Lorna Powell said all arguments end after water delivery day. - photos by Norman Grindley/Deputy Chief Photographer
Robert Lalah, Assistant Editor - Features
There is no harmony in Harmons whenever the water truck comes around.
"Gyal, kirout! Memba a me first did deh yah so!" shouted Lillian, a 40-something-year-old woman with a pronounced lisp and surprisingly long toenails. She waved her hands frantically and then kicked Munchie's bucket that was under the pipe being filled. Now Munchie, a loud, fiery woman in her early 20s didn't take kindly to this at all.
"Den wha mek you haffi gwaan like teg-reg? Di whole a wi need di wata so just settle yuhself and wait," Munchie said with a frown.
Lillian and Munchie were only two of a group of women who were gathered around one of two water tanks in the Manchester community.
You see, there is no piped water in Harmons and so every Thursday morning all the residents wait around anxiously for the weekly delivery of water. A single, sputtering old truck makes the delivery about 10 in the morning.
Now with a couple thousand people living in Harmons, you can imagine that things don't always go so smoothly on water delivery day.
"Just try touch mi bucket one more time and is hell and powder house in yah today!" shouted one short woman wearing a T-shirt and slippers to another woman with curlers in her hair.
"Just touch a button and you ago meet yuh Waterloo!" the woman with the curlers responded, adamantly.
Now what surprised me was that no one other than myself seemed worried about what might transpire between Munchie and Lillian or the woman in the T-shirt and her rival. As it turns out, this kind of scene is typical in Harmons on water delivery day.
Well, that's what Lorna Powell told me as she sat at the back of her modest home washing clothes that were in two tubs on the ground in front of her. The sun was in her eyes so she squinted as she looked up at me. She took her left hand out of the water and used it to shade her eyes. A trickle of soapy water ran down to her elbow.
"Is so it go whenever is water delivery day. Pure baddaration! Is every jack man fi himself, mi dear.
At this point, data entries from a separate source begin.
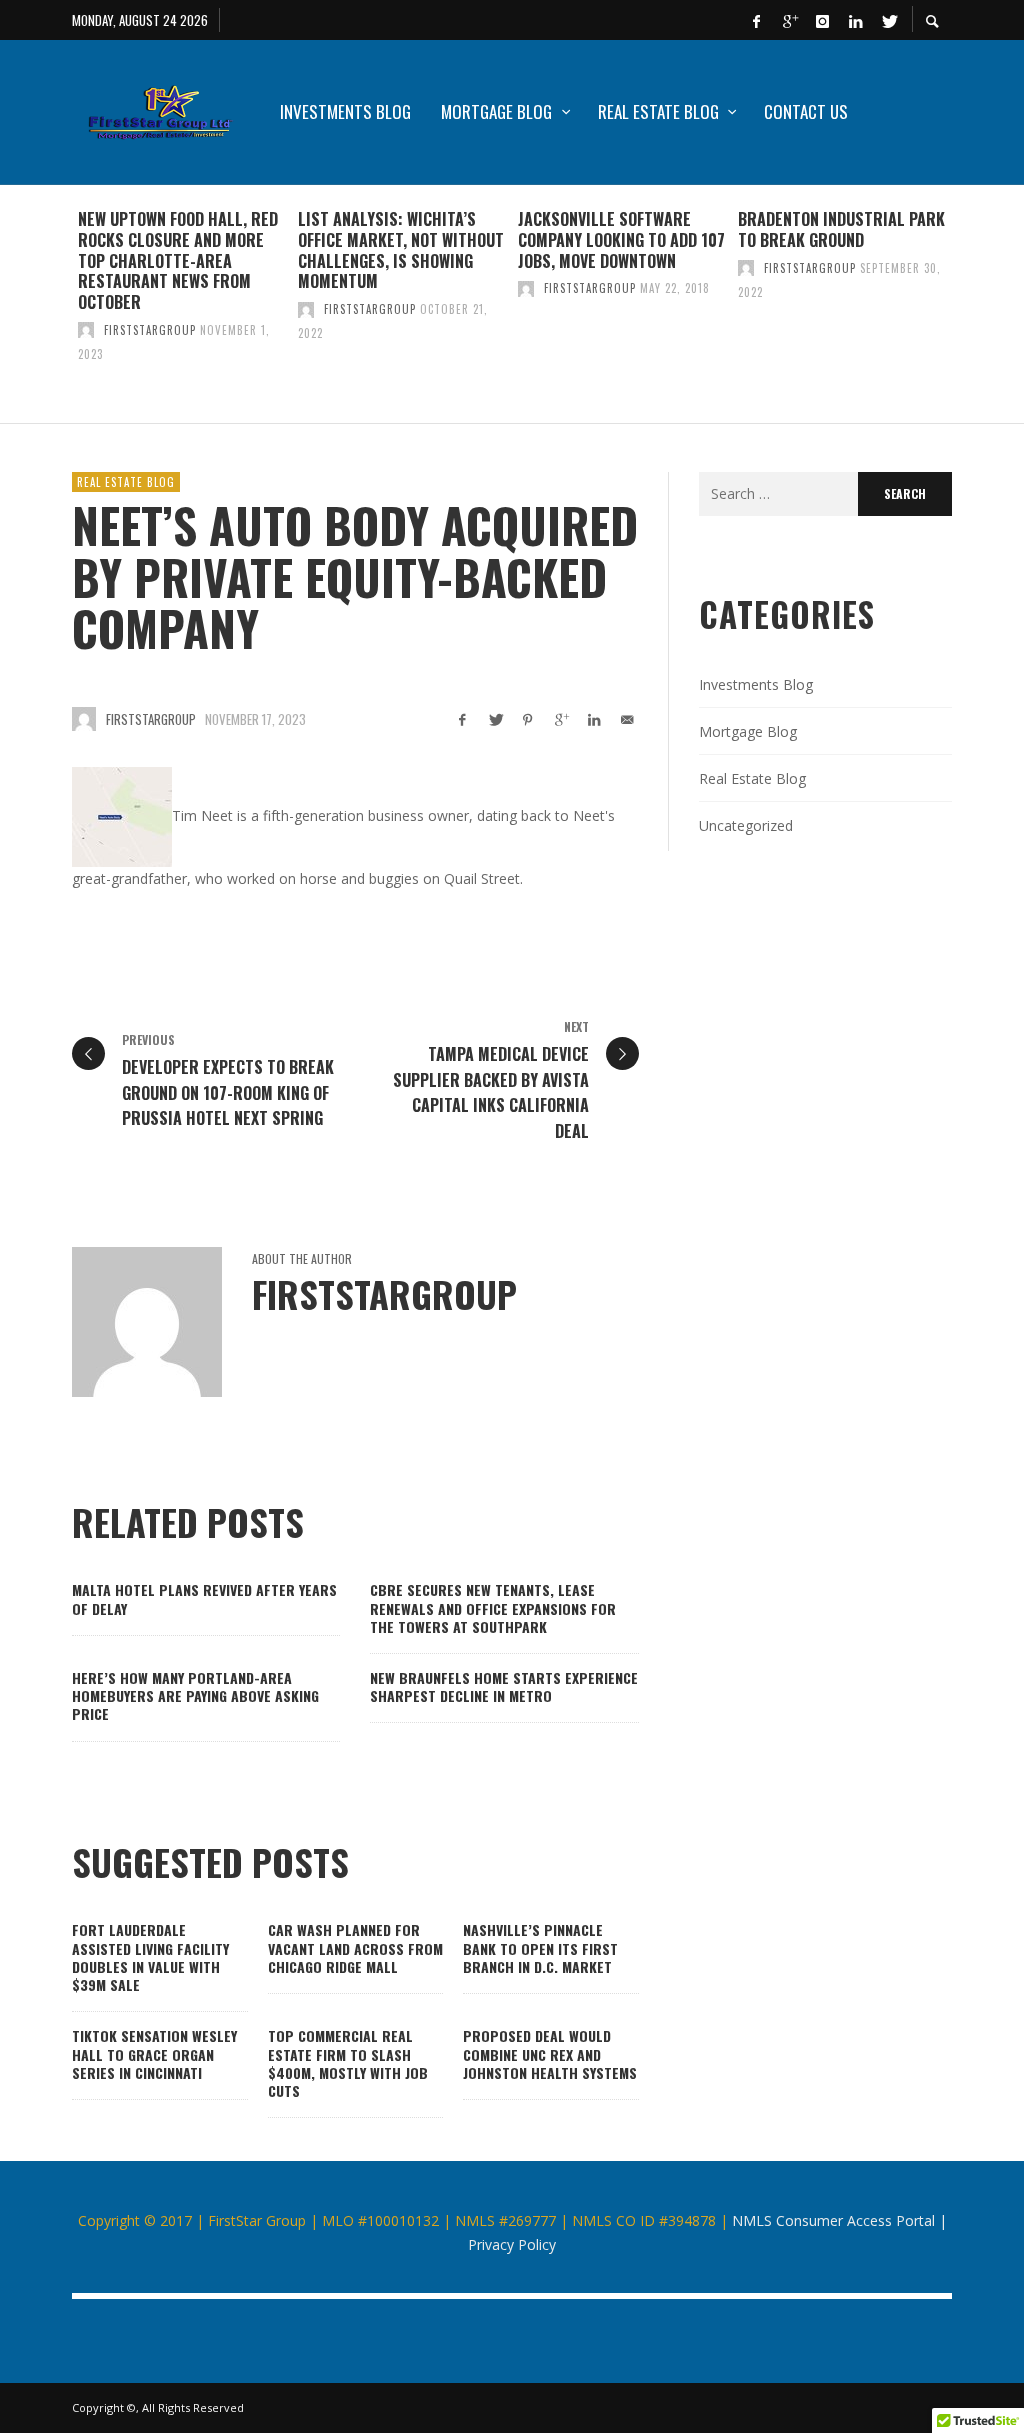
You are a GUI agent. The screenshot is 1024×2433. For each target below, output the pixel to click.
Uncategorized (746, 825)
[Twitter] (888, 20)
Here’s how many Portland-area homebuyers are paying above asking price (195, 1695)
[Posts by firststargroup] (86, 330)
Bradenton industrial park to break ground (841, 229)
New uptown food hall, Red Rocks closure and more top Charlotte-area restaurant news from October (178, 260)
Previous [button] (57, 312)
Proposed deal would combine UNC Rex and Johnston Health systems (550, 2053)
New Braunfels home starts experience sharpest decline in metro (504, 1686)
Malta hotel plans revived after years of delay (204, 1598)
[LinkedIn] (855, 20)
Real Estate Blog (126, 482)
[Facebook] (756, 20)
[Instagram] (822, 20)
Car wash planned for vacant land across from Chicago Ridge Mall (355, 1947)
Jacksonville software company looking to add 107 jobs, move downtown (621, 240)
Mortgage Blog (748, 731)
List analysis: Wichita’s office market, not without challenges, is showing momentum (401, 250)
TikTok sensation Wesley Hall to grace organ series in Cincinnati (154, 2053)
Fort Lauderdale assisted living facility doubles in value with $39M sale (150, 1957)
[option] (182, 304)
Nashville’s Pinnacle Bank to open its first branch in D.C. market (540, 1947)
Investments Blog (756, 684)
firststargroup (150, 330)
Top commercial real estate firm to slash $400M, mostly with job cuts (348, 2063)
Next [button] (967, 312)
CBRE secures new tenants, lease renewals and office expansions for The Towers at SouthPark (493, 1607)
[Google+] (789, 20)
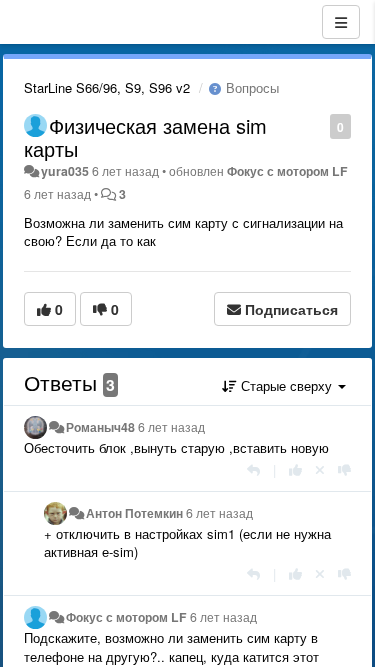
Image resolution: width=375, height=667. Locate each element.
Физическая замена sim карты (145, 137)
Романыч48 (100, 427)
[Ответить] (253, 469)
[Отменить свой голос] (320, 469)
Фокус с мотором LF (287, 171)
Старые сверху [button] (286, 385)
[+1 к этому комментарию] (295, 469)
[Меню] (341, 22)
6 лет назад (171, 427)
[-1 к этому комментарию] (344, 469)
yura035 (65, 171)
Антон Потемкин (134, 513)
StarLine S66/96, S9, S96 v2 (107, 87)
Is only one time for the week that the truck come so everybody have to do what dem can to get some of it," she said, shaking her head.
A few feet away from where I was standing, an elderly fellow on a bicycle was trying desperately to balance himself and two plastic containers as he rushed to make it to the community tank before all the water was gone.
Malice on delivery day
Whenever the water tanks are replenished, they become the centre of attention in Harmons, Manchester.
"Is nothing serious still. We only keep malice pan delivery day. Otherwise from that everybody in Harmons live good wid each other," she said, chuckling.
I bid the woman farewell and walked over to Lillian who was standing under a nearby tree by herself, cooling off after a heate with Munchie, the community troublemaker, a few minutes earlier.
I asked her to tell me a bit about Harmons.
"Well most people here grow ackee and some potato. Some people keep dem chicken and goat too. Is really a farming community. Everybody do a little of it even if dem do other work," she said.
Lillian explained that residents often sleep with their doors unlocked and are normally out on the streets until all hours of the night without a care in the world.
"Nobody here not going to trouble you. Is only when dem a deliver water then people ketch up wid dem one another. Otherwise from that, not a problenm is in Harmons," she said.
Philbert, a short, dark-skinned man who walked up quite unexpectedly, agreed with Lillian.
"Yes man! Once we get water den everybody nice again. You caan hungry in Harmons, for somebody must have a mango tree or a coconut tree dat you can get something from. Is a cool place up here inna di hills too," he said.